* WORK REQUIRED *
Find the line with "Click the dark starboard-side water column" in the data below. Repeat it and every line after it exactly, but not the pictures.

* Stored items *

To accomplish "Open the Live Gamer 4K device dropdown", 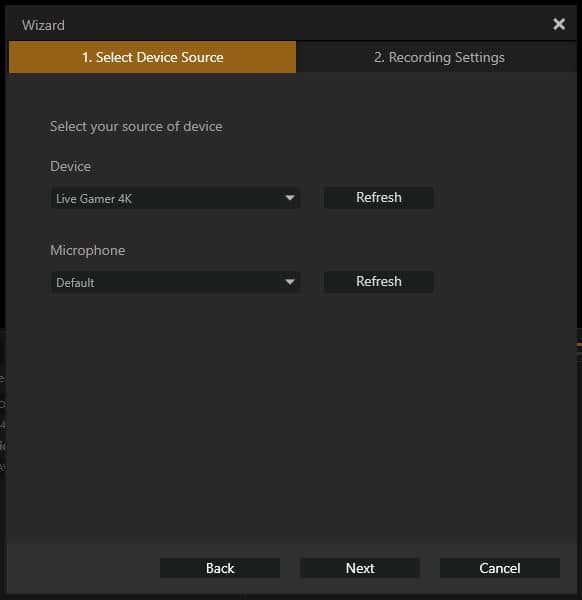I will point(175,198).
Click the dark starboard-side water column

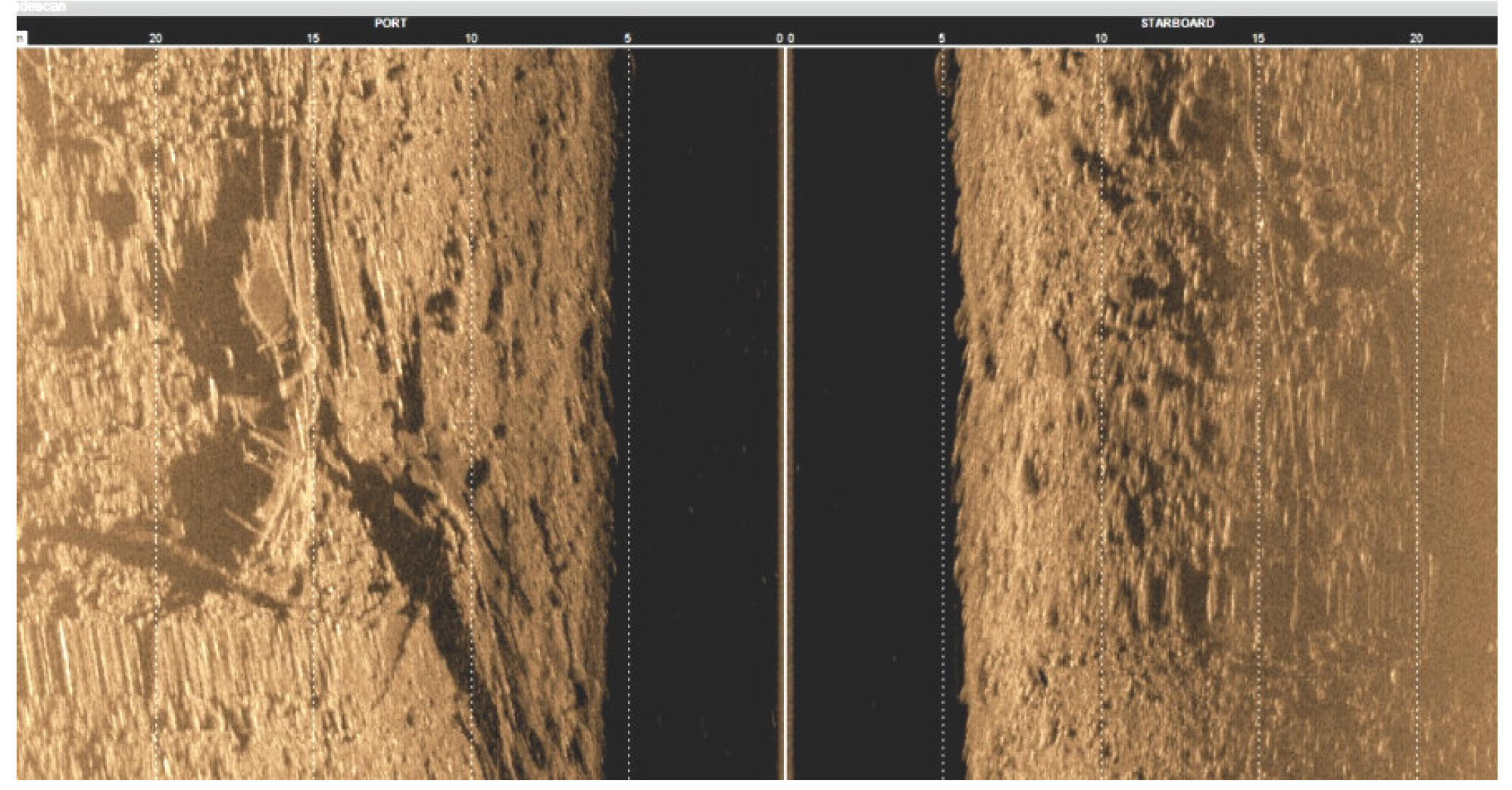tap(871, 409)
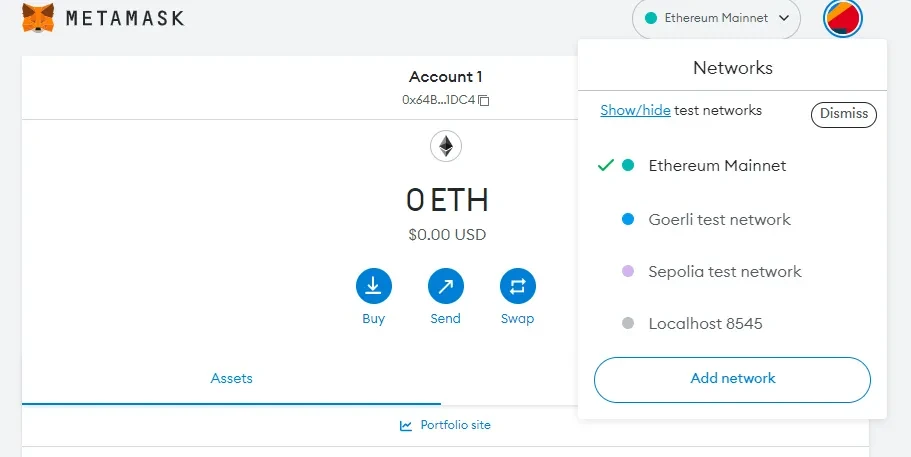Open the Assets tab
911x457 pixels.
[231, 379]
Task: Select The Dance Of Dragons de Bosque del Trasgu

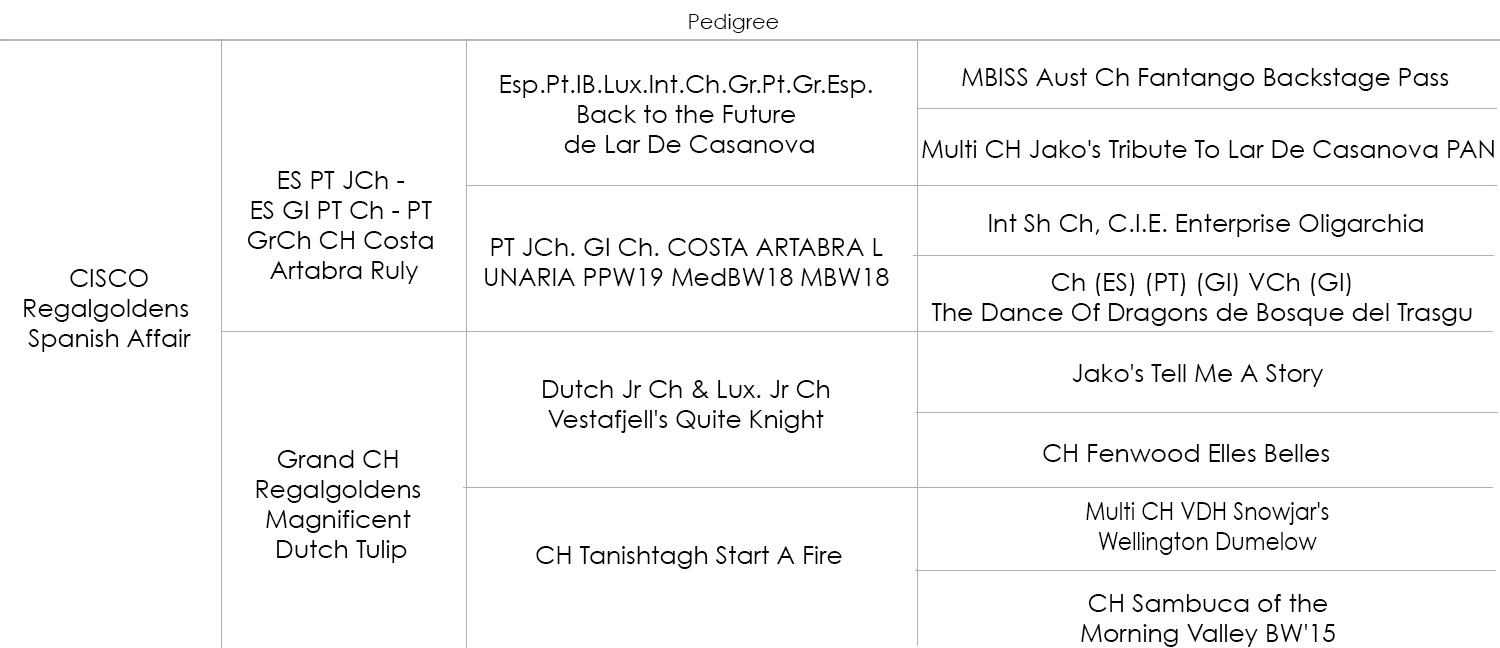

* SOLVED EXERCISE *
Click the dark starboard-side water column

tap(871, 409)
Open the Assets tab
911x457 pixels.
[231, 379]
Task: Select The Dance Of Dragons de Bosque del Trasgu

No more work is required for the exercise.